Reproduce word for word the part of the essay on the grandmother and The Misfit that starts at "I really enjoyed" and ends at "character as well.".

*EXCERPT TO READ*.
-- Begin --

Clearly this is a case of role reversals . . . the grandmother, no longer in charge, wants so very much to be useful. Since she is no longer helpful to her son's life, then she might be helpful to the grandchildren. Doesn't she seem to act like a child . . . speaking without any forethought, acting impulsively? She needs to be the center of attention. She dominates all conversation. In fact she is the only person who holds any significant amount of conversation in her family at all. No wonder she is so restless; who wouldn't be with a family full of such dullards? (Right now she is looking down from the skies saying, "He's right, you know, it wasn't my fault . . . if you weren't such a bunch of dullards then that would never have happened. That could be John Wesley's boy in college right now.")

One must understand and feel for the old bag; but then again she got her entire family executed. It was entirely, without any question, her fault.

The characters are so familiar to me; not much has changed since the fifties where I grew up. Poor white trash was just that . . . a rare breed nowadays. Undisciplined children were capable of committing horrible acts of destruction, unwittingly, and never seeming to understand. [In these kinds of families] the grandmother had nothing to offer except for bad advice and ridiculous gossip. The type of grandmother who, through complete ineptitude, could devastate any situation, then walk away saying that you should have listened to her in the first place.

The end of the story is violent and ironic—a very good combination. I was not surprised that people were killed at the end, but I was surprised that the entire family was executed. I guess things became ominous when the grandmother had her sudden realization (the house in Tennessee). If that didn't cap it off and then if the wreck wasn't enough, then the HEARSE-LIKE CAR, was pretty much the taker.

I really enjoyed the character of The Misfit; I found him slightly amusing and immensely satisfying. I love a good bad-guy and he is one of the best ever (After reading this I can think of about a dozen movie characters who were styled after him), and "THE FAT BOY WITH THE HAPPY LAUGH"! Red Sammy was a very profound character as well.

The grandmother took catnaps; maybe that's why she brought her cat along, so she could have someone to take catnaps with! The grandmother, like I said before, likes to feel useful even if it is only a cat; she also likes to be in charge subtly. It seems, like the grandmothers I knew before, that she has a habit of subtle sabotage. She needs to be able to control the destiny of a situation. She needs to go so far as to control the destiny of the cat. She is in definite command of the destiny of the hapless crew aboard the S.S. Ill-fated. She would impose her power at any given moment just by whining and sitting on the motel bed, or not being satisfied with her room. These actions are minor, but they can cause a reaction that will usually achieve her desired effect. She makes up ridiculous excuses for bringing the cat, but it is really just the ground floor of some sabotage. Bailey allows her because it's easier than arguing and he'd really just rather be having a beer in sunny Florida. Her attitude towards the small black boy shows that she, like these other grannies, comes from a time of a different attitude. Basically she is a racist pig, but who wasn't from her era and area? (It is disgusting.)

-- End --

*DATASET EXTRACT*.
-- Begin --

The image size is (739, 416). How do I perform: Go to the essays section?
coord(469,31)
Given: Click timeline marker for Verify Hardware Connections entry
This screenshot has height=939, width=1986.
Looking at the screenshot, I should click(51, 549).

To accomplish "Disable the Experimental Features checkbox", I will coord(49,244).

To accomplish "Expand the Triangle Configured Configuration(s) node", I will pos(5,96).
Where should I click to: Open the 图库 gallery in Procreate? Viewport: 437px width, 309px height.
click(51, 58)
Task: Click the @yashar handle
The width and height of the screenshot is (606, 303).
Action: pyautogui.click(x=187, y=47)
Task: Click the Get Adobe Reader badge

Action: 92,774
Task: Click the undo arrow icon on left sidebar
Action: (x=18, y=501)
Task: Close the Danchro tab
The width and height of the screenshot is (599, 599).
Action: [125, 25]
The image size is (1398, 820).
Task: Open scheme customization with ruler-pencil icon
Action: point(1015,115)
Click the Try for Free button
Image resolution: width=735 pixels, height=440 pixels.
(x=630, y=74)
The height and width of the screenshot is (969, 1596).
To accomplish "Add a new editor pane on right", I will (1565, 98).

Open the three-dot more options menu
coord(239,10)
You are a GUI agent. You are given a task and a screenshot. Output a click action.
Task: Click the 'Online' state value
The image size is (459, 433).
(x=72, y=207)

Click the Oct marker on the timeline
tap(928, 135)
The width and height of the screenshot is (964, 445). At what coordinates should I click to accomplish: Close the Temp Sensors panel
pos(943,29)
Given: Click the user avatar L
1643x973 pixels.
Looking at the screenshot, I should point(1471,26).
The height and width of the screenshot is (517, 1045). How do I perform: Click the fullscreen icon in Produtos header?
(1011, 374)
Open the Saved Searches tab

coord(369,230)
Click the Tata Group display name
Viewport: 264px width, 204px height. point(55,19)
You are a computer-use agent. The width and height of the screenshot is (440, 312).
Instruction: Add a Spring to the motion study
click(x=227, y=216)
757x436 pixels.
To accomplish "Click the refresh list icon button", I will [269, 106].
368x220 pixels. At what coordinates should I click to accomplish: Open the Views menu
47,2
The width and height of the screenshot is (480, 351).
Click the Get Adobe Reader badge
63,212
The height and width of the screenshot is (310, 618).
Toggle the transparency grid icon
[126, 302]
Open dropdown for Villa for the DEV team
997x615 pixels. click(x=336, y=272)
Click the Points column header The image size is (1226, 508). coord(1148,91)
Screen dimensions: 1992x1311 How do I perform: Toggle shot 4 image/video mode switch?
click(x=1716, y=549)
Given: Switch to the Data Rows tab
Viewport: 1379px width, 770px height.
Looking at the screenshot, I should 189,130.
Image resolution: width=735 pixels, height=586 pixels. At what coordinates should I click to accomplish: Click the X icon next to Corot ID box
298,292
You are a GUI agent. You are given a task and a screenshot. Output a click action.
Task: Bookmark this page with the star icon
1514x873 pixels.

-- End --

*OUTPUT FOR THIS EXERCISE*.
I really enjoyed the character of The Misfit; I found him slightly amusing and immensely satisfying. I love a good bad-guy and he is one of the best ever (After reading this I can think of about a dozen movie characters who were styled after him), and "THE FAT BOY WITH THE HAPPY LAUGH"! Red Sammy was a very profound character as well.